▶ _Task requirements_:
Using the data below, return all lines in which "computer" appears.

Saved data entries
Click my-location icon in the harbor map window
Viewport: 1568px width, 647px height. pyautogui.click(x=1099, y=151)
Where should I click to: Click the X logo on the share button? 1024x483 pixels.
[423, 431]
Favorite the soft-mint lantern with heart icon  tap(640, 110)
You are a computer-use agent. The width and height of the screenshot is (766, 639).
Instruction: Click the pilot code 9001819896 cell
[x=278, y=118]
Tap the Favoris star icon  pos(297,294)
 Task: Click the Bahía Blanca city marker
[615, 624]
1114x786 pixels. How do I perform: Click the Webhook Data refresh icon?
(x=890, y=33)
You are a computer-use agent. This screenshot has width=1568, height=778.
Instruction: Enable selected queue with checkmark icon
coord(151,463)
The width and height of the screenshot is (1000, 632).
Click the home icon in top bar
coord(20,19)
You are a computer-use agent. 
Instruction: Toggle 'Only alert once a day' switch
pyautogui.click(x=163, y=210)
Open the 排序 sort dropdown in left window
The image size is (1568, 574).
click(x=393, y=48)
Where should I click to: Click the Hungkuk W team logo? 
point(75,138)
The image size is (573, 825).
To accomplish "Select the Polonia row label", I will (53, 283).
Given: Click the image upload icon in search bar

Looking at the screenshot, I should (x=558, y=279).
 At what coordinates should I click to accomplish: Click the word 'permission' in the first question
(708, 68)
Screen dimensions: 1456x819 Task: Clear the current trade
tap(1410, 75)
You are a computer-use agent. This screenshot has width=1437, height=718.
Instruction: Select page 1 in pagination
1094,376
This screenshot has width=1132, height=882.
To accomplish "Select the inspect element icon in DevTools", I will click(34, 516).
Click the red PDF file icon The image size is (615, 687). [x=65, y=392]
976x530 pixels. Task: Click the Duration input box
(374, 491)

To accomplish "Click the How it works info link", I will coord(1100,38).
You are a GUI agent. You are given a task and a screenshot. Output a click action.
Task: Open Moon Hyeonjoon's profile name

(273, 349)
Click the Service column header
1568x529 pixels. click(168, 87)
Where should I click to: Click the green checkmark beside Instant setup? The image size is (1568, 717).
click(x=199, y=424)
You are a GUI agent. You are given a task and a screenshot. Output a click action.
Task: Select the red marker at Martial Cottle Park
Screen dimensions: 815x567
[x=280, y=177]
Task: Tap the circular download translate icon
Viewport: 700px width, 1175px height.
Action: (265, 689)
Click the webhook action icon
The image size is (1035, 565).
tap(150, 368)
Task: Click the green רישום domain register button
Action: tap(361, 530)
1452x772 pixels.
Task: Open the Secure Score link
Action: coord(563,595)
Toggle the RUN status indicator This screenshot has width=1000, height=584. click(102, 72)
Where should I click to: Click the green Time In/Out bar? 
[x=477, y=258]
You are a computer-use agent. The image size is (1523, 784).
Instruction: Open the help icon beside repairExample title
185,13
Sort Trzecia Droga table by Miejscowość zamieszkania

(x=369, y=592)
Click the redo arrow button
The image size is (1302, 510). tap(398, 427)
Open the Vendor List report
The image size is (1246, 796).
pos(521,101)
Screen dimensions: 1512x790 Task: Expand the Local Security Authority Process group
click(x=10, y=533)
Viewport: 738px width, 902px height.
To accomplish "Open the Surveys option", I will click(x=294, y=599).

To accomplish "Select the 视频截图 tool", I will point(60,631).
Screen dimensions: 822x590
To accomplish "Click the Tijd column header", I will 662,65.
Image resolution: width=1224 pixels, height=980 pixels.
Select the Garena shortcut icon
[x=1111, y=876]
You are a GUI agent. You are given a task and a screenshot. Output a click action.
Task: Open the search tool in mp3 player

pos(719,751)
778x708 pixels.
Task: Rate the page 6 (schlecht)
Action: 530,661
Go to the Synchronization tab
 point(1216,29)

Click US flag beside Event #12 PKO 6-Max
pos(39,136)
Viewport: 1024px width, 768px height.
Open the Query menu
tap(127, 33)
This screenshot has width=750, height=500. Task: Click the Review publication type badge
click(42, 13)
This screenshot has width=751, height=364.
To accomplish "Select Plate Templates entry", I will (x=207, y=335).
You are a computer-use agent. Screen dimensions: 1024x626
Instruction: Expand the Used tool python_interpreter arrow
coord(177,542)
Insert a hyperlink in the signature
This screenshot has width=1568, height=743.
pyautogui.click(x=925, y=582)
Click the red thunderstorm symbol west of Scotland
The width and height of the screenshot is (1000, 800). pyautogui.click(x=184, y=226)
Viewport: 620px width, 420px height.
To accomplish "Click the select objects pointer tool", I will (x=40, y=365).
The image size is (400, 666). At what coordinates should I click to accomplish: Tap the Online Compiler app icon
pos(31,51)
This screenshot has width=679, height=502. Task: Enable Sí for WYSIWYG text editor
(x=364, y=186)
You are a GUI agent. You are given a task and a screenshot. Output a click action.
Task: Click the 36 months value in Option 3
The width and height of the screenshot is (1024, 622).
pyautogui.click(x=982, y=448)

▶ _Response area_:
You are a computer-use agent. The width and height of the screenshot is (766, 639).
You are a computer-use agent. This screenshot has width=1568, height=778.
You are a computer-use agent. 
You are a computer-use agent. This screenshot has width=1437, height=718.
You are a computer-use agent. The image size is (1523, 784).
You are a computer-use agent. Screen dimensions: 1024x626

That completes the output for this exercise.